* Data entries
╔══

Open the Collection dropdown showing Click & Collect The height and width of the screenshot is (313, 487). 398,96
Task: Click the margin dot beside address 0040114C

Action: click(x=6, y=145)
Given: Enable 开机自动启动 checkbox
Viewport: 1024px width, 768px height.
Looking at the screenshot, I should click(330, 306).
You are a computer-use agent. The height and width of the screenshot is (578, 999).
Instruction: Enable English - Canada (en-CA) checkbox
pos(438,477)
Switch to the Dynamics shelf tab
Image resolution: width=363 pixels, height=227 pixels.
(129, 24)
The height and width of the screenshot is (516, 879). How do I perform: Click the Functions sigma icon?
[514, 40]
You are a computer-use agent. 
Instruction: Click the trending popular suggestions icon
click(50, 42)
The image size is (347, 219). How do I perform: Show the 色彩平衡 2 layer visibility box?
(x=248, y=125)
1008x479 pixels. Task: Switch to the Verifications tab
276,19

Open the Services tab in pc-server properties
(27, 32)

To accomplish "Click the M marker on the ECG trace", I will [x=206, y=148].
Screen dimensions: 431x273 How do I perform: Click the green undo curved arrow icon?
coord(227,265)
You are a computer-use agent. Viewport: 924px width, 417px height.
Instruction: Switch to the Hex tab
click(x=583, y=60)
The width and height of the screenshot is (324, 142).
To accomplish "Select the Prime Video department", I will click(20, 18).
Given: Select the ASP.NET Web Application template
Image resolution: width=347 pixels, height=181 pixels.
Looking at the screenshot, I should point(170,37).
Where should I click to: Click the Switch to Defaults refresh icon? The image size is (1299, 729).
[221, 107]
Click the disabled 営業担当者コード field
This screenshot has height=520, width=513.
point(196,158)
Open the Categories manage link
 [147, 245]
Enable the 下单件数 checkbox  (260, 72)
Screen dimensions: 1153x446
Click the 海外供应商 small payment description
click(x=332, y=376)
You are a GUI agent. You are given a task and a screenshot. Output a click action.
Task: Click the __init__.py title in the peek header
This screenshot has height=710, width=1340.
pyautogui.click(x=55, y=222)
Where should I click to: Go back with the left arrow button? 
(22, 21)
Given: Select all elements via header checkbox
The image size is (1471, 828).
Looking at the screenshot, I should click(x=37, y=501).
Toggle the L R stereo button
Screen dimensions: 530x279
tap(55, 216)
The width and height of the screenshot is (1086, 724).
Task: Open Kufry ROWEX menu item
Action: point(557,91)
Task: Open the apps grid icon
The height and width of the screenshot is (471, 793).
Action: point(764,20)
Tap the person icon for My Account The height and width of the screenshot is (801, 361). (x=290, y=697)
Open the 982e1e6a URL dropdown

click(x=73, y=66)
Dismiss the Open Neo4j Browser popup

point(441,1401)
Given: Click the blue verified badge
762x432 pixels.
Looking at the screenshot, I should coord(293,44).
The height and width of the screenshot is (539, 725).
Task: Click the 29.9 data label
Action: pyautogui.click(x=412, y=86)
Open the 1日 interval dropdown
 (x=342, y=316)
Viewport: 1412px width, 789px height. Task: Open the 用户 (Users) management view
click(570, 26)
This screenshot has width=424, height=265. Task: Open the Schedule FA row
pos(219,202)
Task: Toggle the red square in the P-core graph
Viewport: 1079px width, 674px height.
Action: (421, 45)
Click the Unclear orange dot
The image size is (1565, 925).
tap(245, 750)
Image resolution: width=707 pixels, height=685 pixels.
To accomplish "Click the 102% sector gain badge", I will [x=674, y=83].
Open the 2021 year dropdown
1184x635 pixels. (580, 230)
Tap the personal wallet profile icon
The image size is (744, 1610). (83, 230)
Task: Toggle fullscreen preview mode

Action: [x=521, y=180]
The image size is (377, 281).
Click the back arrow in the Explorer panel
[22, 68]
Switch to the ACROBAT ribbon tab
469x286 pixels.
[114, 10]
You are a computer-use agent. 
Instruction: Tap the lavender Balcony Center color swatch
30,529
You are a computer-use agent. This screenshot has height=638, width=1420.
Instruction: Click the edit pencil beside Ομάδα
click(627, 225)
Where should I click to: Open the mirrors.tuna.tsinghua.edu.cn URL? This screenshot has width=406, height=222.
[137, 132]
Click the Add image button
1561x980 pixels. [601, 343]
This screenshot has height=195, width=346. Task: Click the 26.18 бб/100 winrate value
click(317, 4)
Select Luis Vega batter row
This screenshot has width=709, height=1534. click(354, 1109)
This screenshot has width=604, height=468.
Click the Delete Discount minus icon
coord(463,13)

╚══

* Required work
Copy out the data from the line with "Task: Open the apps grid icon" to the line with "pos(219,202)", reproducing each line word for word.

* Solution to the exercise
Task: Open the apps grid icon
The height and width of the screenshot is (471, 793).
Action: point(764,20)
Tap the person icon for My Account The height and width of the screenshot is (801, 361). (x=290, y=697)
Open the 982e1e6a URL dropdown

click(x=73, y=66)
Dismiss the Open Neo4j Browser popup

point(441,1401)
Given: Click the blue verified badge
762x432 pixels.
Looking at the screenshot, I should coord(293,44).
The height and width of the screenshot is (539, 725).
Task: Click the 29.9 data label
Action: pyautogui.click(x=412, y=86)
Open the 1日 interval dropdown
 (x=342, y=316)
Viewport: 1412px width, 789px height. Task: Open the 用户 (Users) management view
click(570, 26)
This screenshot has width=424, height=265. Task: Open the Schedule FA row
pos(219,202)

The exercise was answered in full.